Dear Sir or Madam
I’m writing to tell you about my recent experience at Immortal, the Michael Jackson Cirque du Soleil, which I saw last weekend at the Staples Center in Los Angeles. Let me say first that this is eighth Cirque du Soleil-related performance that I’ve seen. I’ve seen, and enjoyed, O (three times), Ka (twice), Love, and…a touring one that had a loose South American theme (Samba? This was many years ago). I have recommended—proselytized, you might even say—your shows to family and friends on numerous occasions. I essentially compelled my parents to see O against their will (they’re not big ‘show’ people). I am, in other words, a fan.
Which made watching Immortal all the more painful. I have no interest in insulting you or your staff. Putting together a full-length musical performance can’t be easy, and certainly you’ve done it well in the past. Immortal, however, was offensively bad. It was beyond disaster. The choreography was lame and uninspired. The circus aspects of the show, such as there were, felt random and disconnected; my wife suggested that the show’s director had pulled out-of-work performers from other Cirque du Soleil shows and told them to do whatever tricks came easiest. I couldn’t even close my eyes and listen to the music; the audio quality made it impossible. It sounded as if someone had hooked up a dozen loudspeakers to a cheap stereo, shut the whole thing inside a high school gym, jacked up the volume and left it alone. And the routines! The dancing chimp! The life-sized white glove, which evoked nothing so strongly as the Hamburger Helper spokesman. The creepy insistence on foregrounding the Neverland ranch. The shot of Macaulay Culkin in the video montage. You couldn’t even say that the taste level of the questionable; it was only bad—irrevocably bad.
Beyond all the many passing failures, the show suffered from a failure of conception. Michael Jackson was not a prophet. He was not a social visionary. His ideas, such as they were, were banal and unexceptional (peace is better than war, love is better than hate, the environment is important, eetc.) And yet for reasons I can’t begin to understand, Immortal focused not on the early Michael Jackson, the singer and dancer whose work inspired us all with feelings of freedom and joy, but on the later freaked-out Jackson, the one who inspired only pity—or something worse. Why anyone attempting to produce a show that ostensibly paid tribute to Michael Jackson would decide to take away minutes from “Beat It”, “Billie Jean” or “Smooth Criminal” and give them to eight-minute renditions of “They Don’t Give A Damn About Us” or to a seemingly endless array of synth-drenched laments for the sorrow of the Earth’s future is more than I can understand. At the very minimum, it betrays a fundamental misunderstanding about the legacy and significance of Jackson’s work.

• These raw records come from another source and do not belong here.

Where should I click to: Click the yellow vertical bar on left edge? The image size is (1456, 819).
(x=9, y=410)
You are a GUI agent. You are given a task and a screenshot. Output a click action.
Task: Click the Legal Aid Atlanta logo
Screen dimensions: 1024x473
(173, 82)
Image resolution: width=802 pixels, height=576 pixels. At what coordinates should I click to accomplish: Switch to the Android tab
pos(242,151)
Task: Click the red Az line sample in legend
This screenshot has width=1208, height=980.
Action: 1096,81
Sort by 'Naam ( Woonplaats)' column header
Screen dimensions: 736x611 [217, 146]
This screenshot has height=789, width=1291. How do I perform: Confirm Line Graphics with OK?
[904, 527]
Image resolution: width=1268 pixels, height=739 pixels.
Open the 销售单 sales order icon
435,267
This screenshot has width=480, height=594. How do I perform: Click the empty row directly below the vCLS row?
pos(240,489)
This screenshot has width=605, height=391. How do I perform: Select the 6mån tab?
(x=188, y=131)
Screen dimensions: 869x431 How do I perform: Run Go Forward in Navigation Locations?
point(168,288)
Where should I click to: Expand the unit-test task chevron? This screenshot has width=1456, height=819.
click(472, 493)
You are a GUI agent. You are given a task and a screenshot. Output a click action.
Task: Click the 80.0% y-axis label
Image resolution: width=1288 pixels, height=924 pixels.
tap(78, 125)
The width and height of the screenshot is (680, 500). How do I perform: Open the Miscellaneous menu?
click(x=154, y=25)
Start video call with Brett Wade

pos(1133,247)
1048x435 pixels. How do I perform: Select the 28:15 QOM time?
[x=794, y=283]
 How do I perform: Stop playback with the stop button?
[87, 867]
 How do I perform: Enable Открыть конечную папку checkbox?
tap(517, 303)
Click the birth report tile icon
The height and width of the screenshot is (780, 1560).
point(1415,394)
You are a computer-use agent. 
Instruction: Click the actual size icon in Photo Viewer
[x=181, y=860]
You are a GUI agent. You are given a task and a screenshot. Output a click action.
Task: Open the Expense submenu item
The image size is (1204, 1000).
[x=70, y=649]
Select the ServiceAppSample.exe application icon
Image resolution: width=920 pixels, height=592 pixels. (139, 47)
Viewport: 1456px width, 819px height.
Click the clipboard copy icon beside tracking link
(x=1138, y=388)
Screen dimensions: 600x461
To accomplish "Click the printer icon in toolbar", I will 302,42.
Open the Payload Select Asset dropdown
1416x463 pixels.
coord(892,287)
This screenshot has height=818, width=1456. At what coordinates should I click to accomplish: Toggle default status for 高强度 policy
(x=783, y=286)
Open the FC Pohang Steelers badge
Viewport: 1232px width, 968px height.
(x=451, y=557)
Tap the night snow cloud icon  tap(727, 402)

Having said I didn’t intend to be insulting, I’ve just reeled off a list of what I guess might seem like insults. Unfortunately, there’s no other way I can describe what it was like to experience Immortal. And frankly, however insulted you may feel reading this, is nothing compared to how my wife and I felt by the time we left the show. We felt as if we’d been victimized, as if we’d been conned. Because Immortal was an insult; it was an insult to Jackson’s fans; it was an insult to Jackson’s legacy; and it was an insult to the thousands of audience members who paid out hefty sums to watch this debacle.
Included in this letter are my tickets, as well as the receipt showing the amount of purchase. I mail these in order to help your staff process my refund. Yes, refund. I have never before asked for a refunded ticket price for a live show. (I’ve never even walked out of a bad movie!) But in the case of Immortal, I have no choice. When I pay to see entertainment, I hope for brilliance—but I expect only competence.
Immortal did not come close to meeting that expectation. It was a tacky, cynical, slapdash affair in no way worthy of Michael Jackson’s name—or your own.
8 comments:
Well said, sir. I also liked that you told them that you did not want to insult them, and then you shred their show for several paragraphs. You are right about his true importance/legacy, but his legacy is also the creepy things. And that is what many remember most vividly, unfortunately. It does sound like one of those "so bad it is good" things. No? I mean, the Hamburger Helper glove? I'd enjoy seeing that.
First off, I know there are some typos in there, but I wrote it quickly--not wanting to relive the experience any more than I had to.
Dez...as far as 'so bad it's good,' I can see how that might apply, but you'd have to go with some friends and sit somewhere where you could all talk to each other (which would be tricky, given the volume of the show). To me, 150$ is too much to pay for a ticket that has only 'so bad it's good' value. For that price, I want 'so good it's good.' Or at least 'so mediocre, it's fine.'
Sadly, I'd pay to see a giant dancing hamburger helper glove.
I wish I'd had a chance, at some point in my life, to write an aggrieved letter that included this: "The dancing chimp!"
I applaud you.
And I share everyone's fascination with the giant glove.
Did you see the adult/erotica themed Cirque show in Las Vegas that was there last year? We were warned by our concierge that it's so erotic that "some people can't handle it." Which made me imagine what it looks like when someone "can't handle" a Cirque du Soleil show. Are they carried on a litter by scantily clad acrobats and fanned and fed peeled grapes until they're freed from the erotic paroxysm that suddenly seized them in row GG?
Cartooniste--
No, we haven't seen that show. A friend of the wife's saw it and said it was nothing to get excited about--on any level.